Teensy audio board


#1

Hi…
Can a Teensy audio board be used for amplification, filtering, noise cancellation applications?
What is the maximum gain it can give? Can it be used for amplification greater than 140 dB SPL ?


#2

Yes, the Tympan can be used for amplification and filtering, as examples are provided in the examples directory in the Tympan_Library.

It could also be used for noise cancellation, though that is a very broad term, so I cannot know whether the Tympan is fast enough to run your particular noise cancellation idea.

Finally, the maximum SPL is dependent upon the ear phones or speakers that you attach. The Tympan headphone amplifier (part of the Texas Instruments 3206 AIC inside the Tympan) is limited to something like 0.1W of output power. I think that you’ll have a hard time finding a speaker that is sensitive enough to generate 120 dB SPL for only 0.1W of power from our amplifier. So, 140 dB SPL is probably out of reach.

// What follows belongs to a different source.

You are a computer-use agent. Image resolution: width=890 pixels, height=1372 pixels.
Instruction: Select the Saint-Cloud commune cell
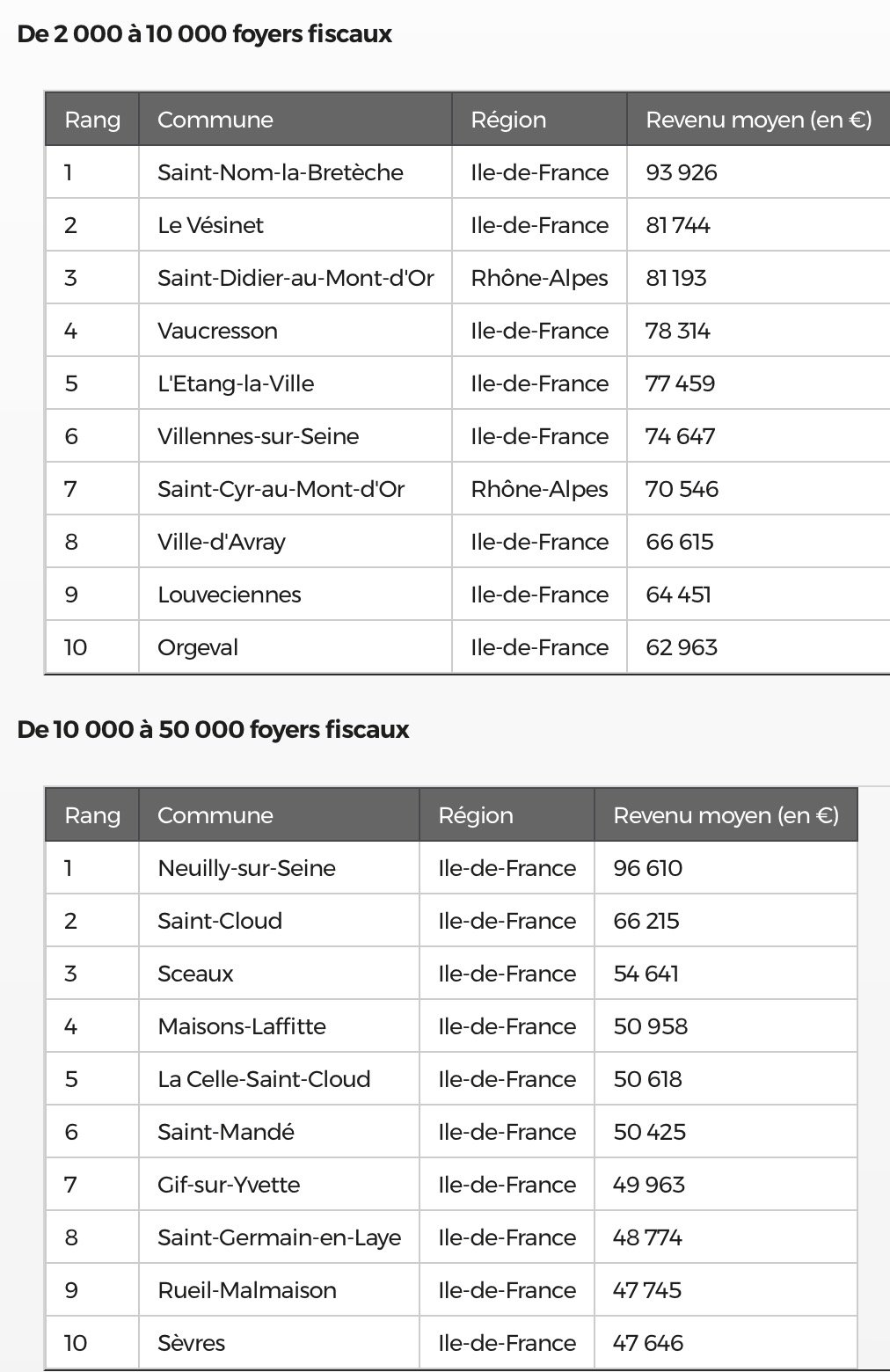[x=279, y=921]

Please be aware that 140 dB SPL is an extremely dangerous sound level. I do not recommend experimenting with any system that is capable of generating this sound intensity, unless you have very carefully considered your safety protections.

Chip


#3

Thank you for your reply.

I wanted to know which degree of hearing loss does tympan open source hearing aid design aim at? Is it mild, moderate or severe profound?

I am planning on using knowles series microphone and receivers using tympan audio board. What are the limitations in choosing microphone and receivers? What are the specifications that are to be considered while selecting microphone and receiver compatible with tympan audio board?


#4

Hi!

To be clear, the Tympan is a device to help with research and experimentation, not to provide treatment for hearing loss. If someone is looking to treat someone with hearing loss, one should consult with an audiologist or other medical professional.

But, if you are looking to do research, the performance of the Tympan is very dependent upon the performance of the microphone and speaker (receiver) used with the system.

For example, if you use lapel microphones instead of hearing aid microphones, you often lose 20dB in potential gain simply because the lapel mics are much less sensitive and have a higher self-noise floor. Here’s a comparison of three microphones:

In the post above, the “Knowles” mic is one intended for use in a hearing aid and it is much better than the other microphones if moderate to high gain is needed.

I believe that a similar difference exists with respect to the speakers/receiver. A hearing aid receiver (I believe) mounted in an earpiece produces much more output than a typical ear bud or ear phones. I have not tested with a a hearing aid receiver, though, so I cannot confirm this. I have only tested with consumer ear buds:

A fellow forum member tested with other brands of ear buds, as well:

To answer your broader question, what level of hearing loss are we aimed at, that’s a difficult question given that it is dependent upon the mics and receivers used. For the configurations that we’ve tested (lapel microphones with consumer ear buds), I’m typically running at somewhere around 25-35 dB of gain in SPL.